#### TASK PROMPT:
Write out the entries below exactly, but only from the line containing "Screen dimensions: 1800x1080" through the line containing "The width and height of the screenshot is (1634, 475).", and without the pictures.

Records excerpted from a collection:
····················

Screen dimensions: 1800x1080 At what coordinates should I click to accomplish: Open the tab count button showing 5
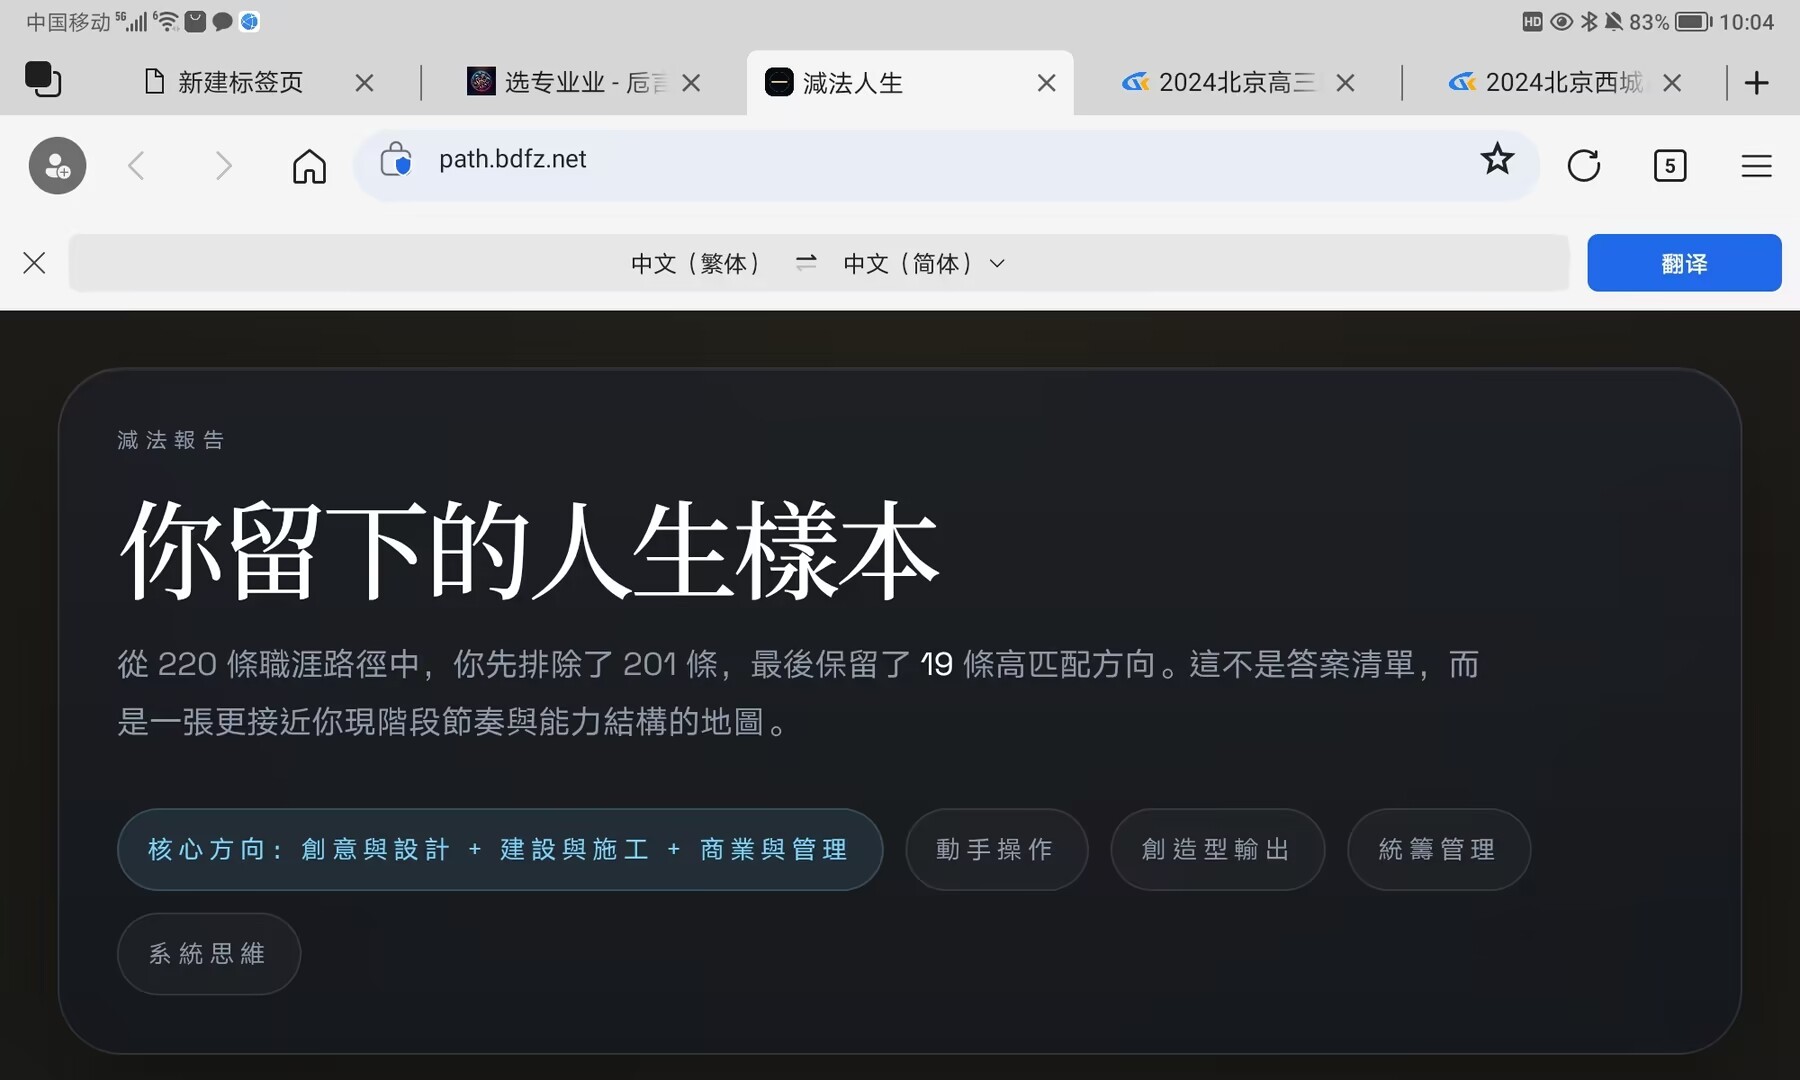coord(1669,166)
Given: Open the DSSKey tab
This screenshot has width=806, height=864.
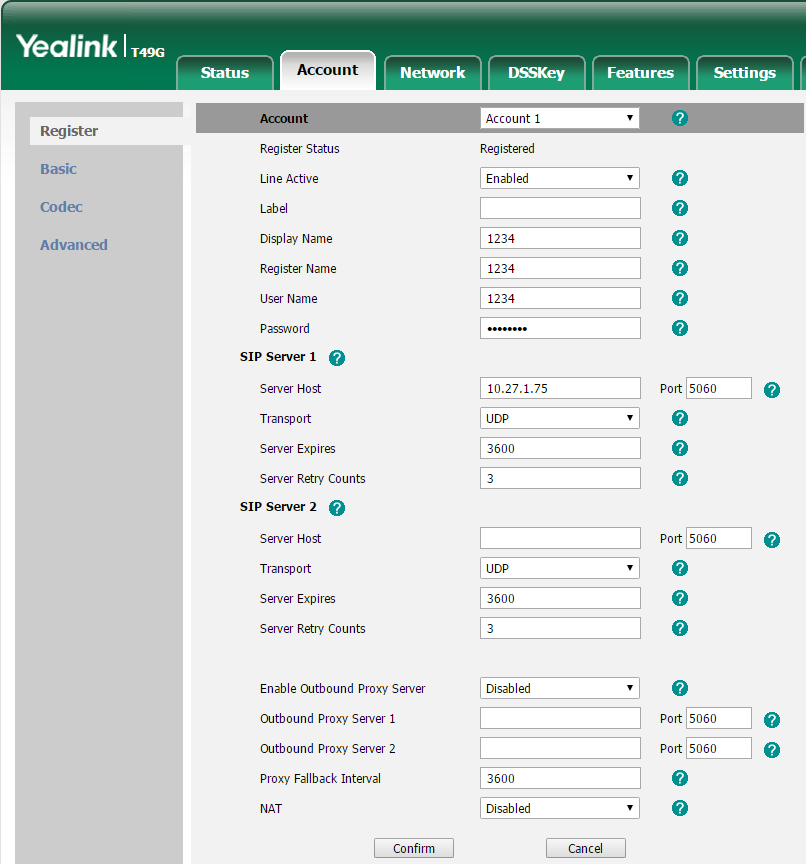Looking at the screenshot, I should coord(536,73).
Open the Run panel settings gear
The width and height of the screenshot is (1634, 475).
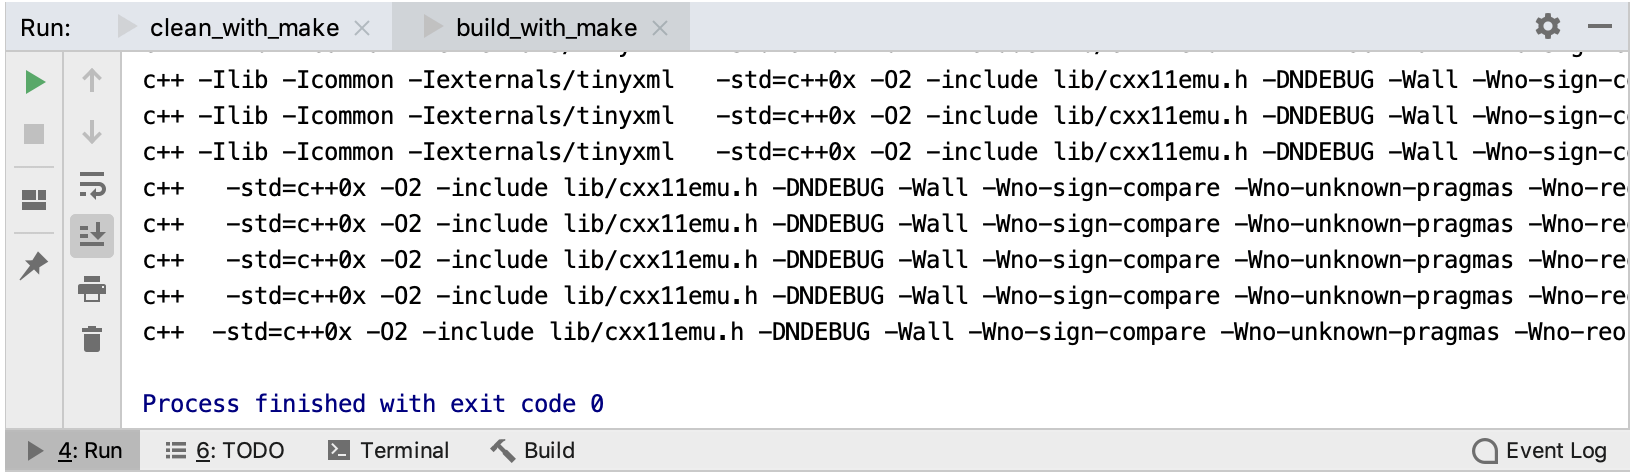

····················

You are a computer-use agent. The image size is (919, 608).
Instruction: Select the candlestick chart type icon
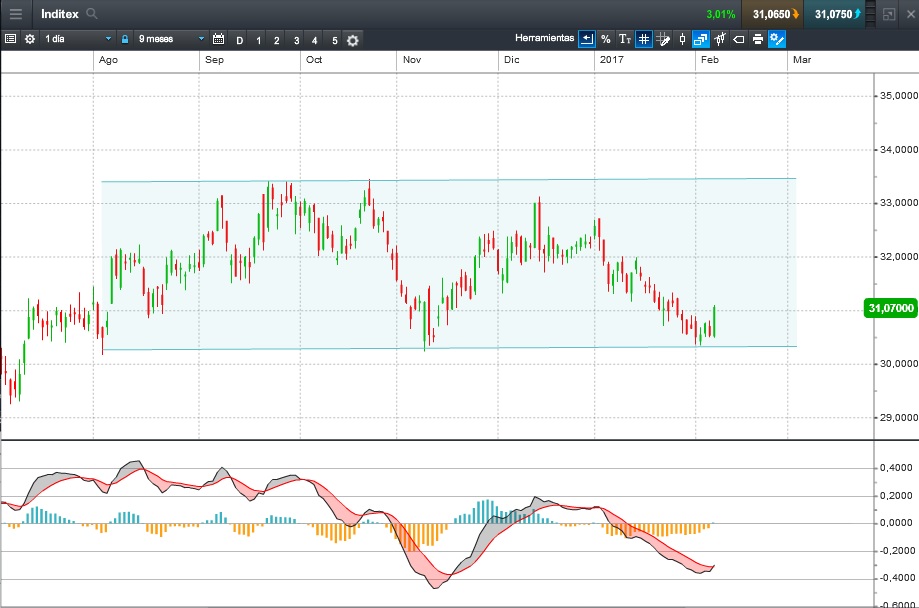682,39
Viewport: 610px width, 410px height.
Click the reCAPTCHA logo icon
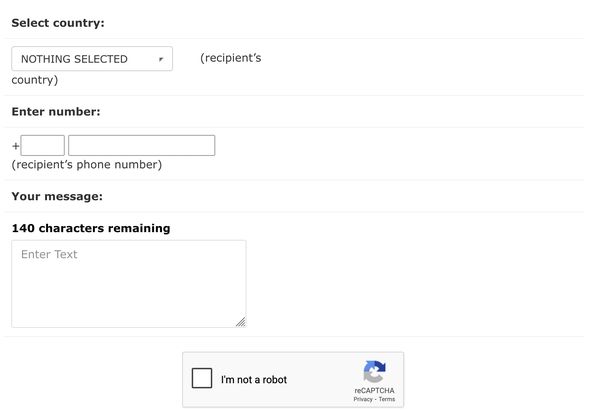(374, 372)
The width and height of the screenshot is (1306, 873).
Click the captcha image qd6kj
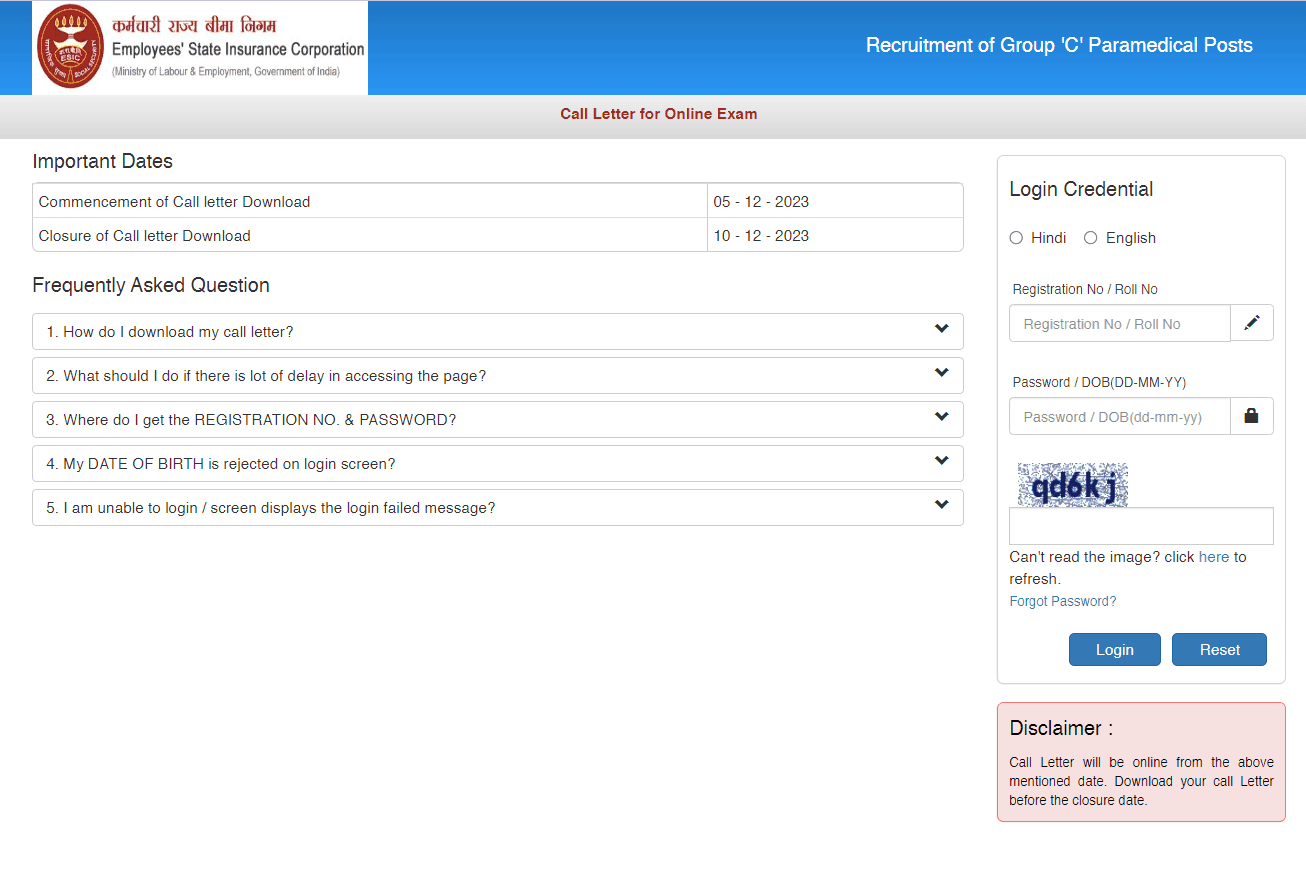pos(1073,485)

····················

#### WRITTEN ANSWER:
Screen dimensions: 1800x1080 At what coordinates should I click to accomplish: Open the tab count button showing 5
coord(1669,166)
Given: Open the DSSKey tab
This screenshot has width=806, height=864.
Looking at the screenshot, I should coord(536,73).
Open the Run panel settings gear
The width and height of the screenshot is (1634, 475).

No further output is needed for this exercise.